▸ SOURCE DATA:
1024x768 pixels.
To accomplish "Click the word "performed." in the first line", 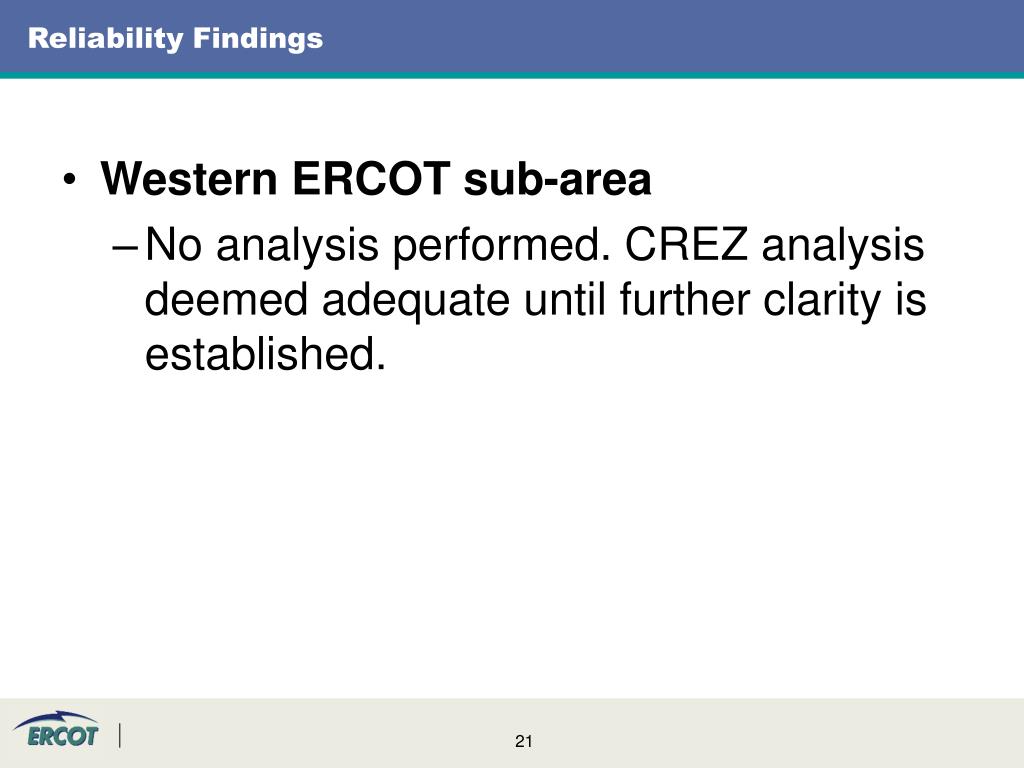I will coord(501,248).
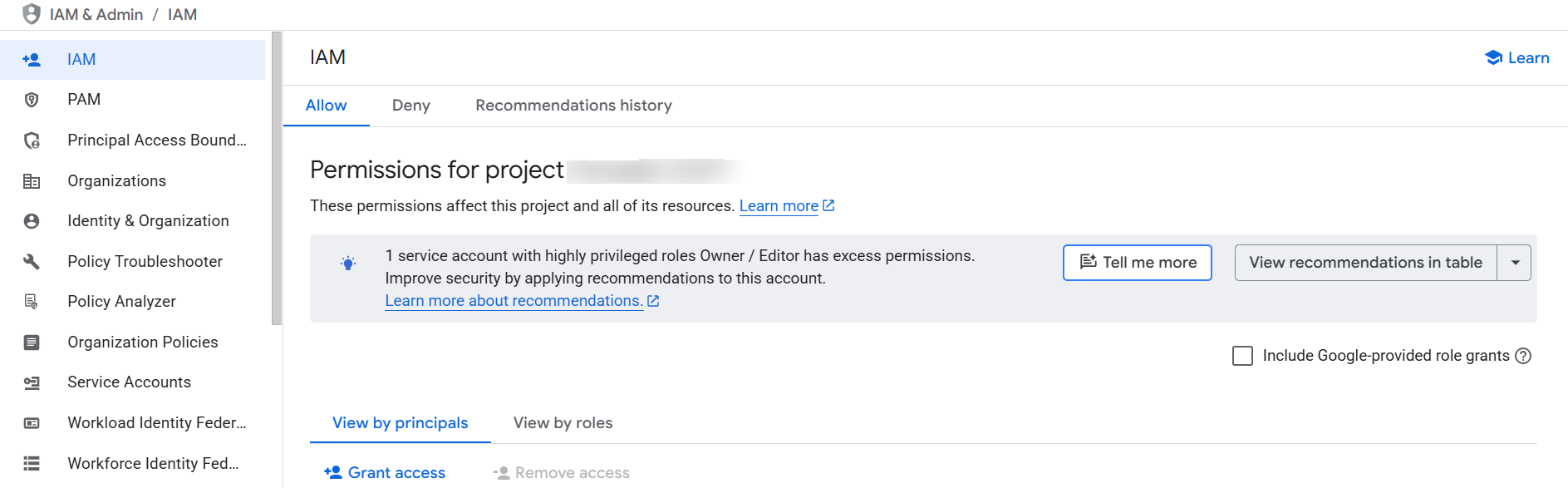Open Learn more about recommendations link

point(514,301)
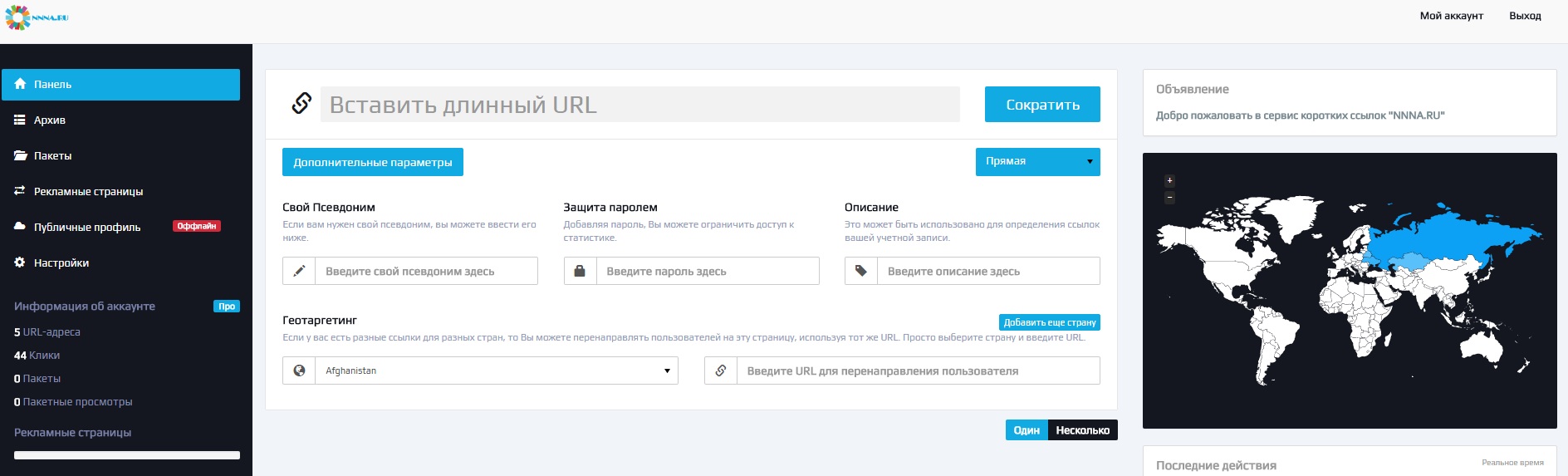Click the pencil icon for custom alias
The width and height of the screenshot is (1568, 476).
pos(299,271)
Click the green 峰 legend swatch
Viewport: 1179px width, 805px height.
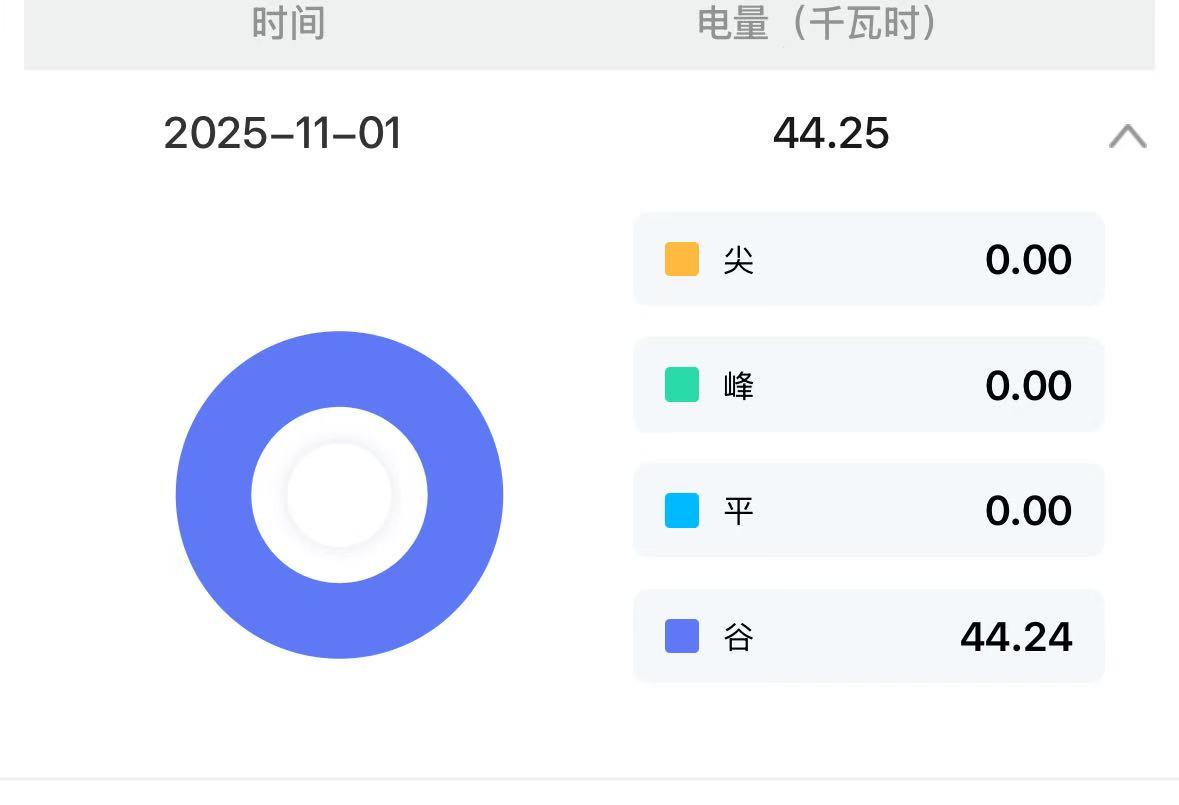pos(682,385)
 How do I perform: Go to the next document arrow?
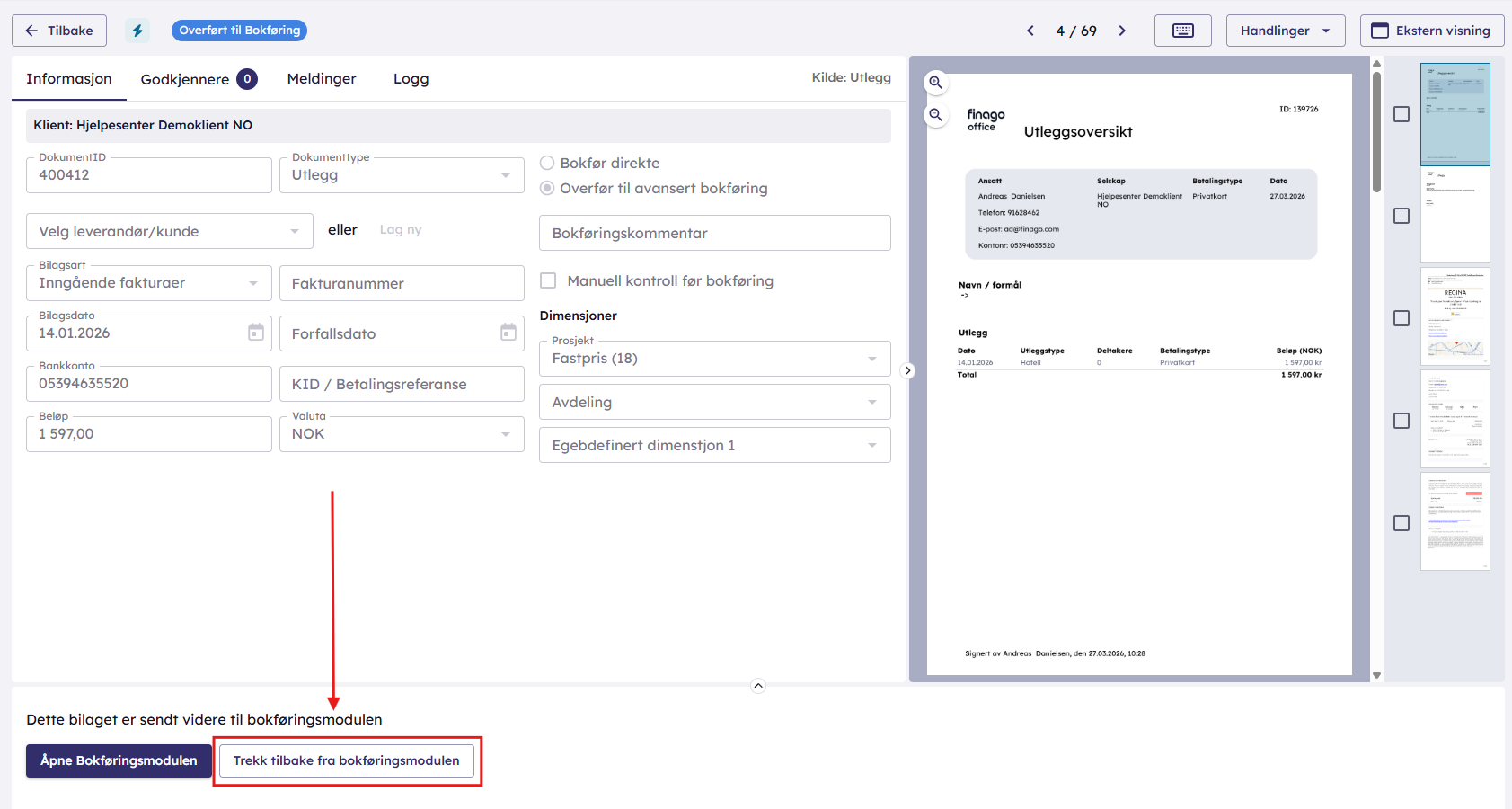click(1122, 31)
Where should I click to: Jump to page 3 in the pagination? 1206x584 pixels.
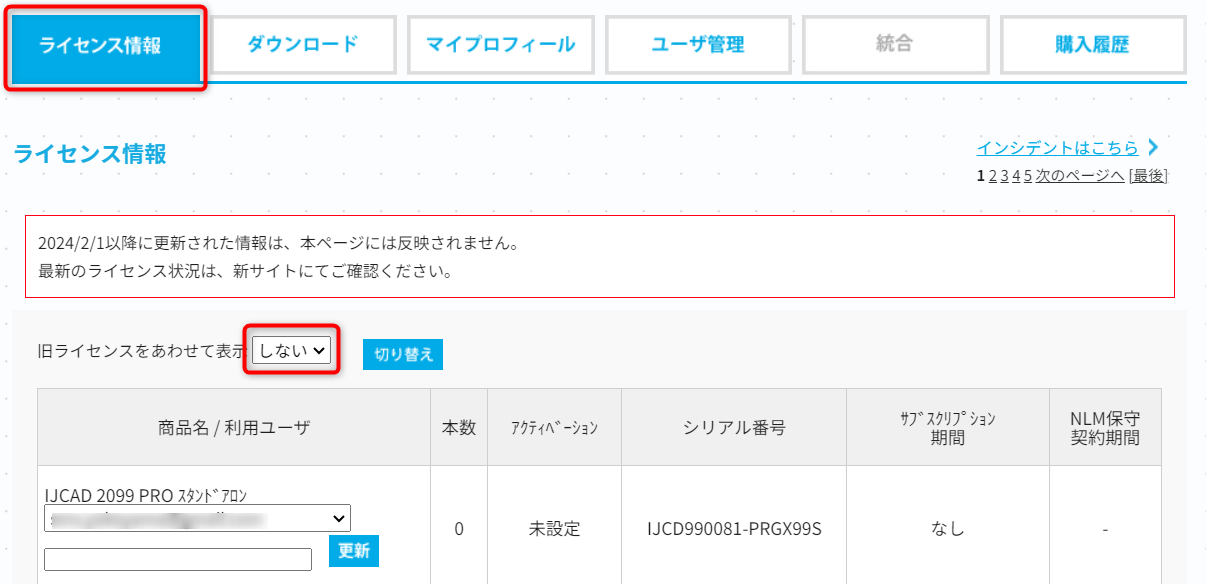coord(1004,176)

▸ EXERCISE:
Print, exactly and without pictures, the lines from the one holding "Click the green 峰 legend swatch" through the last line of the entries above, both included.

▸ RESULT OF THE EXERCISE:
Click the green 峰 legend swatch
Viewport: 1179px width, 805px height.
pos(682,385)
 How do I perform: Go to the next document arrow?
click(1122, 31)
Where should I click to: Jump to page 3 in the pagination? 1206x584 pixels.
coord(1004,176)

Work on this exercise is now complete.